Copy the lines below exactly. Start at the first and finish with the line containing "Subscription (55, 980)".

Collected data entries
== Segment start ==
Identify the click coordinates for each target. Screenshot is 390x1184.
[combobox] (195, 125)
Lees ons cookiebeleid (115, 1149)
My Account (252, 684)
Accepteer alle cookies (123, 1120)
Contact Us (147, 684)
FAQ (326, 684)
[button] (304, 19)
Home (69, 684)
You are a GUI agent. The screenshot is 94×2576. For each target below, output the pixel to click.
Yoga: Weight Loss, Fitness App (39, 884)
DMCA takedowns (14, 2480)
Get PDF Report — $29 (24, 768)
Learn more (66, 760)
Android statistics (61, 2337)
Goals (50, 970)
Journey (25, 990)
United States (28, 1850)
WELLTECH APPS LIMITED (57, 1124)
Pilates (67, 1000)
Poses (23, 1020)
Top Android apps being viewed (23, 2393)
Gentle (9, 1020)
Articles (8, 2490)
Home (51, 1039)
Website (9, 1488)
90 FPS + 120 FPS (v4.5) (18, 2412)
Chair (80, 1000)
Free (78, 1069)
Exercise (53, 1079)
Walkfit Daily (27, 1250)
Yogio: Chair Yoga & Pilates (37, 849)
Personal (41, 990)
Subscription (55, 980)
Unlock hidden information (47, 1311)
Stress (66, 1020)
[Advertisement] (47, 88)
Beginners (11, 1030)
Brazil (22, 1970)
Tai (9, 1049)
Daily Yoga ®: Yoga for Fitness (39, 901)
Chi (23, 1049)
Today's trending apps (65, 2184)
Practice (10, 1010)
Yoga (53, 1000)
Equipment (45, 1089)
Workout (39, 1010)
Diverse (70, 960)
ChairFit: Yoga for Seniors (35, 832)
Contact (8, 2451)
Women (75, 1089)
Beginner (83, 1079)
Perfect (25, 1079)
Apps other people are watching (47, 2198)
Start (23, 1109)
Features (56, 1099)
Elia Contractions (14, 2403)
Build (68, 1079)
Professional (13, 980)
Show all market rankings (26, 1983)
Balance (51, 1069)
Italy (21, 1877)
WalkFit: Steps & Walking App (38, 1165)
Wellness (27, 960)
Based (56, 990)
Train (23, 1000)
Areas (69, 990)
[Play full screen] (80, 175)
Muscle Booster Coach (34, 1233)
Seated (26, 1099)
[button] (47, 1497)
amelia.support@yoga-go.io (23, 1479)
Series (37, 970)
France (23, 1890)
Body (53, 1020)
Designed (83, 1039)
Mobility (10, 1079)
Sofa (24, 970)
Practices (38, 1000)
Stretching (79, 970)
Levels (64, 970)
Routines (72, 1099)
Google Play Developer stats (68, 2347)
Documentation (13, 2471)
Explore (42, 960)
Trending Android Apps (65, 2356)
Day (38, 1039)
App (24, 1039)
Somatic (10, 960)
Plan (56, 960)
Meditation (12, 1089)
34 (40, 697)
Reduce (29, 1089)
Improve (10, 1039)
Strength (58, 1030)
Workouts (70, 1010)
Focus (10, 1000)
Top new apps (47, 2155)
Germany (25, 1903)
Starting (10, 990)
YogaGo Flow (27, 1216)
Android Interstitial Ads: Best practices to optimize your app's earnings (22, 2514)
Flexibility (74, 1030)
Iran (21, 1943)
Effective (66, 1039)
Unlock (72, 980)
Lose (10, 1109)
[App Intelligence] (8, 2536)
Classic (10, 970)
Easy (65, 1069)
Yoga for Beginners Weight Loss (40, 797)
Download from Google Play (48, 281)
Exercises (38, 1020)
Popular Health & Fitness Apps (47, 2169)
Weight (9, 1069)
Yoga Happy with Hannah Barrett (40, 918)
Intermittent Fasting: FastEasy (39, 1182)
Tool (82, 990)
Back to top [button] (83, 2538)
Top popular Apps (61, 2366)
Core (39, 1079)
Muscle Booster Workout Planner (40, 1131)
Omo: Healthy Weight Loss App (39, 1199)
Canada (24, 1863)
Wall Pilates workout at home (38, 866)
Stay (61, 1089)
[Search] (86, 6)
== Segment end ==
ANSWER TO THE EXERCISE:
Identify the click coordinates for each target. Screenshot is 390x1184.
[combobox] (195, 125)
Lees ons cookiebeleid (115, 1149)
My Account (252, 684)
Accepteer alle cookies (123, 1120)
Contact Us (147, 684)
FAQ (326, 684)
[button] (304, 19)
Home (69, 684)
You are a GUI agent. The screenshot is 94×2576. For each target below, output the pixel to click.
Yoga: Weight Loss, Fitness App (39, 884)
DMCA takedowns (14, 2480)
Get PDF Report — $29 (24, 768)
Learn more (66, 760)
Android statistics (61, 2337)
Goals (50, 970)
Journey (25, 990)
United States (28, 1850)
WELLTECH APPS LIMITED (57, 1124)
Pilates (67, 1000)
Poses (23, 1020)
Top Android apps being viewed (23, 2393)
Gentle (9, 1020)
Articles (8, 2490)
Home (51, 1039)
Website (9, 1488)
90 FPS + 120 FPS (v4.5) (18, 2412)
Chair (80, 1000)
Free (78, 1069)
Exercise (53, 1079)
Walkfit Daily (27, 1250)
Yogio: Chair Yoga & Pilates (37, 849)
Personal (41, 990)
Subscription (55, 980)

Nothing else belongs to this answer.